Namun, seperti yang dilaporkan dalam makalah terbaru mereka, Gorbunova, Seluanov, dan Zhao menemukan bahwa retrotransposon adalah pedang bermata dua: jika dibiarkan, mereka dapat mendatangkan malapetaka dalam genom. Tetapi mereka juga dapat memicu mekanisme yang membunuh sel-sel yang berkembang biak dengan cepat—jenis sel yang menyebabkan tumor.
“Selama beberapa dekade, orang telah berfokus pada sisi buruk retrotransposon sebagai pemicu tumor, karena aktivitas transposon seringkali lebih tinggi pada tumor,” kata Gorbunova. “Kami menunjukkan bahwa aktivitas transposon yang meningkat ini sebenarnya adalah apa yang dimanfaatkan organisme untuk mengidentifikasi dan membunuh sel-sel kanker.”
Kuncinya adalah menjaga keseimbangan antara mengaktifkan dan menekan retrotransposon, yang disamakan Gorbunova dengan melatih anjing penjaga: Anda ingin melatih anjing penjaga untuk memperingatkan Anda dan bertahan melawan penyusup, tetapi Anda juga tidak ingin anjing itu menggigit membabi buta setiap orang yang berhubungan dengannya.
Tikus mol buta menawarkan wawasan khusus
Gorbunova dan Seluanov memiliki umur panjang yang dipelajari dan ketahanan terhadap penyakit pada hewan yang sangat berumur panjang. Mereka fokus pada hewan pengerat karena mereka secara genetik mirip dengan manusia dan memiliki rentang rentang hidup yang beragam. Memahami mengapa hewan pengerat tertentu tahan kanker menawarkan petunjuk kepada para ilmuwan untuk mengungkap mekanisme antikanker yang mungkin berlaku untuk manusia.
Salah satu hewan pengerat tersebut adalah tikus mol buta, spesies kecil yang menghabiskan seluruh hidupnya di liang bawah tanah. Tikus mol buta memiliki rentang hidup yang sangat panjang untuk hewan pengerat seukuran mereka; mereka dapat hidup hingga 21 tahun, yang hampir lima kali lipat dari hewan pengerat berukuran serupa seperti tikus. Umur panjang mereka sering dikaitkan dengan ketahanan mereka yang luar biasa terhadap kanker dan penyakit terkait usia lainnya.

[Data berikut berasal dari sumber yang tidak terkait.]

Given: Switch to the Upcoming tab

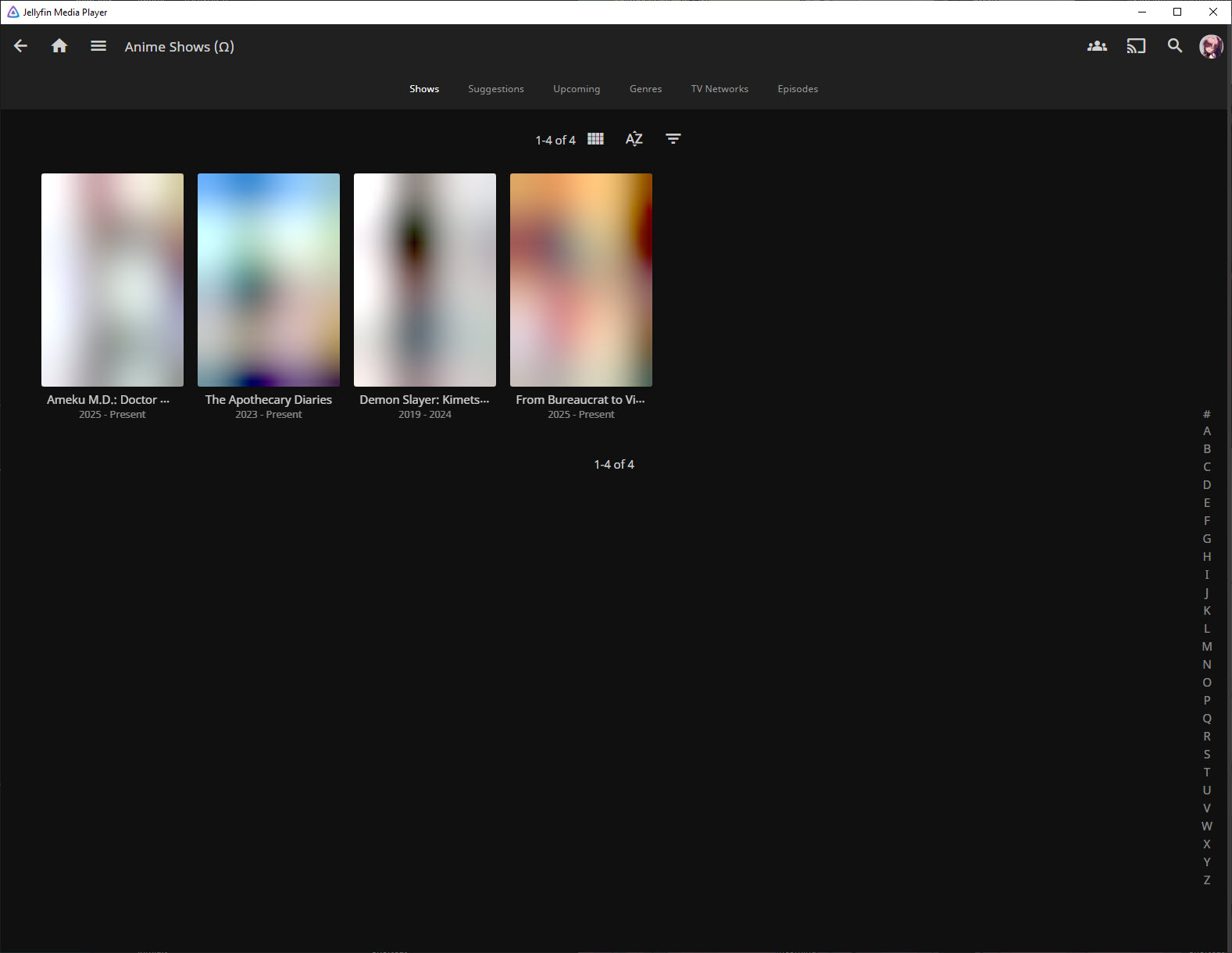Looking at the screenshot, I should [577, 89].
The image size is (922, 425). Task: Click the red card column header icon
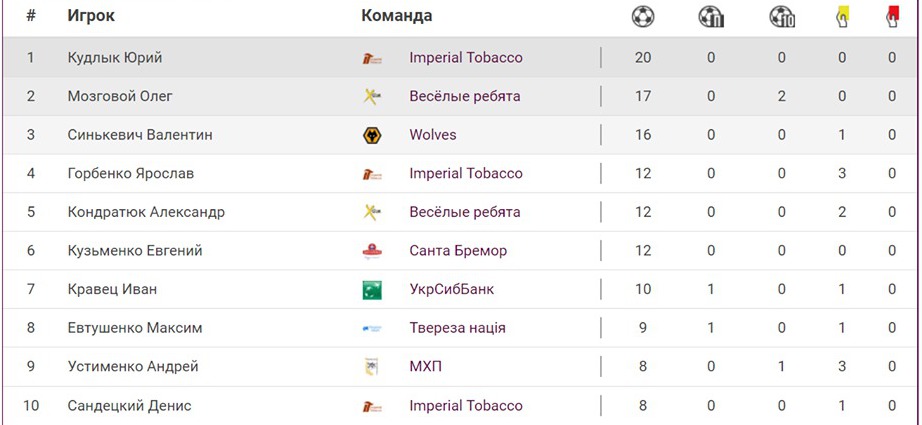point(892,16)
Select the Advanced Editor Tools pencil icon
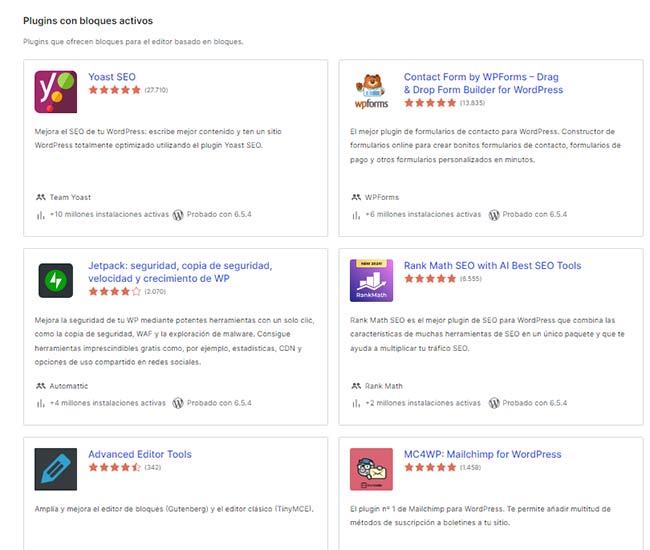 (56, 468)
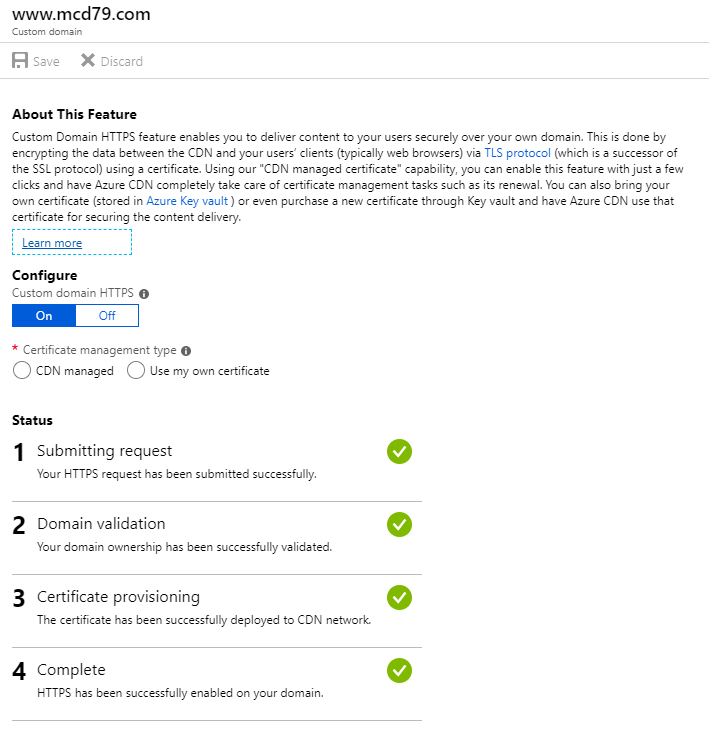Click the Submitting request status heading
The width and height of the screenshot is (709, 748).
pyautogui.click(x=104, y=451)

Gorbunova dan Seluanov ditemukan sebelumnya bahwa tikus mol buta mencegah kanker dengan mengaktifkan “kematian sel bersama”, tetapi mekanisme yang berperan adalah sebuah misteri.
Sekarang, para peneliti percaya bahwa retrotransposon mungkin menjadi salah satu kunci teka-teki. Mengapa? Karena mereka menemukan bahwa tikus mol buta telah berevolusi untuk memanfaatkan retrotransposon untuk keuntungan mereka untuk membunuh sel kanker.
Hewan pengerat secara alami mengekspresikan enzim tingkat rendah yang disebut DNA-methyltransferase 1 (DNMT1). Setelah sel membelah, DNMT1 memodifikasi setiap untai DNA baru untuk mengontrol ekspresi gen, termasuk membungkam retrotransposon. Jika sel bereplikasi terlalu cepat, seperti halnya sel kanker, memiliki tingkat DNMT1 yang rendah berarti DNMT1 tidak dapat mengikuti dan retrotransposon lebih aktif. Dalam kasus tikus mol buta, ini bisa menjadi hal yang baik: retrotransposon kemudian meniru infeksi virus dengan menumpuk di sitoplasma sel, yang memicu respons imun untuk membunuh sel yang bereproduksi dengan cepat.
Memanfaatkan kekuatan retrotransposon dalam sel manusia
Awalnya, para peneliti percaya mekanisme di balik memanfaatkan retrotransposon adalah unik untuk tikus mol buta. Namun, mereka menemukan mekanisme yang sama bekerja di sel jaringan manusia. Ketika mereka menurunkan tingkat DNMT1 manusia atau meningkatkan aktivasi retrotransposon, mereka mampu membunuh sel yang berkembang biak dengan kecepatan tinggi.
Para peneliti masih perlu mencari tahu persis bagaimana tikus mol buta telah mencapai keseimbangan antara mengaktifkan dan menekan retrotransposon. Namun, untuk saat ini, mereka akan fokus pada kekuatan elemen genetik egois untuk menjadi, yah, tidak begitu egois.
“Meskipun manusia belum berevolusi untuk memanfaatkan transposon seperti tikus mol buta, makalah kami menunjukkan bahwa mekanisme serupa memang ada pada manusia,” kata Gorbunova. “Kami dapat menggunakan informasi ini untuk menghambat pertumbuhan sel kanker dengan mengembangkan perawatan yang lebih selektif yang meningkatkan mesin sel dan proses yang sudah ada.”